Starting with the first line below, reproduce each line exactly until you have included the one bearing "You are a computer-use agent. The".

## Given entries
*** Begin section ***

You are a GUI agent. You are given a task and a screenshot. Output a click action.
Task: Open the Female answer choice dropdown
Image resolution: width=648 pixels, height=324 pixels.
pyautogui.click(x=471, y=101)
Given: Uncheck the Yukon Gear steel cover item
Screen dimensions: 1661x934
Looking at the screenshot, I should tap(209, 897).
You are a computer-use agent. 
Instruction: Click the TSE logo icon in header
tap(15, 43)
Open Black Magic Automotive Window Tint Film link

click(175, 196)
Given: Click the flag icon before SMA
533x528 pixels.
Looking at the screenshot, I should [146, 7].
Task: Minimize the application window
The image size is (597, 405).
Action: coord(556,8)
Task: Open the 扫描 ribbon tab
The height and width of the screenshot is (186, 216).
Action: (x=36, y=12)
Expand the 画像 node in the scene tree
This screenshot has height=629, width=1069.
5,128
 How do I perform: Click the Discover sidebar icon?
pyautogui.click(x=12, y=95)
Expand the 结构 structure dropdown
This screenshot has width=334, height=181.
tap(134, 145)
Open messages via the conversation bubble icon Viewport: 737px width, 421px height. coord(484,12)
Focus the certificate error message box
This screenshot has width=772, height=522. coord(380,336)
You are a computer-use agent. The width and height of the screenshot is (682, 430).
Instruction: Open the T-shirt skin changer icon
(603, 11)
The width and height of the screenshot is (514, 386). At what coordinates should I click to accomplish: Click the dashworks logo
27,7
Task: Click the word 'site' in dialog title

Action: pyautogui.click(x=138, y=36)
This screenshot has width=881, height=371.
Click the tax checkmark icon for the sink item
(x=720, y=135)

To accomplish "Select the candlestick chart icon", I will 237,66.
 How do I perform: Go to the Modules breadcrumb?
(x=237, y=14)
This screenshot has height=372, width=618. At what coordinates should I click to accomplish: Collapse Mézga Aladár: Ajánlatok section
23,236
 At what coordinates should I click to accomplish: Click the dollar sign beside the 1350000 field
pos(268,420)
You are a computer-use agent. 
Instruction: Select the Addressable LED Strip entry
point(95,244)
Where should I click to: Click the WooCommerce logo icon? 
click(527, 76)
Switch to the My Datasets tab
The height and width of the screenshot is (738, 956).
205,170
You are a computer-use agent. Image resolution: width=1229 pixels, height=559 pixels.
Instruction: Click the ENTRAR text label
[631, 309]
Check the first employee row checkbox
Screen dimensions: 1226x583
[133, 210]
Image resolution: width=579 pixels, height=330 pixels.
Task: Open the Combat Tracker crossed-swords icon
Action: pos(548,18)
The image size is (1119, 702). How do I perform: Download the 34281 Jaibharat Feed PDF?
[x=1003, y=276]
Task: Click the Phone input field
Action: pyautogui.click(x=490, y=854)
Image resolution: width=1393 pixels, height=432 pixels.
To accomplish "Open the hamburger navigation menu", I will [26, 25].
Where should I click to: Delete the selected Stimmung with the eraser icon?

*** End section ***

## Task response
You are a GUI agent. You are given a task and a screenshot. Output a click action.
Task: Open the Female answer choice dropdown
Image resolution: width=648 pixels, height=324 pixels.
pyautogui.click(x=471, y=101)
Given: Uncheck the Yukon Gear steel cover item
Screen dimensions: 1661x934
Looking at the screenshot, I should tap(209, 897).
You are a computer-use agent. 
Instruction: Click the TSE logo icon in header
tap(15, 43)
Open Black Magic Automotive Window Tint Film link

click(175, 196)
Given: Click the flag icon before SMA
533x528 pixels.
Looking at the screenshot, I should [146, 7].
Task: Minimize the application window
The image size is (597, 405).
Action: coord(556,8)
Task: Open the 扫描 ribbon tab
The height and width of the screenshot is (186, 216).
Action: (x=36, y=12)
Expand the 画像 node in the scene tree
This screenshot has height=629, width=1069.
5,128
 How do I perform: Click the Discover sidebar icon?
pyautogui.click(x=12, y=95)
Expand the 结构 structure dropdown
This screenshot has width=334, height=181.
tap(134, 145)
Open messages via the conversation bubble icon Viewport: 737px width, 421px height. coord(484,12)
Focus the certificate error message box
This screenshot has width=772, height=522. coord(380,336)
You are a computer-use agent. The width and height of the screenshot is (682, 430).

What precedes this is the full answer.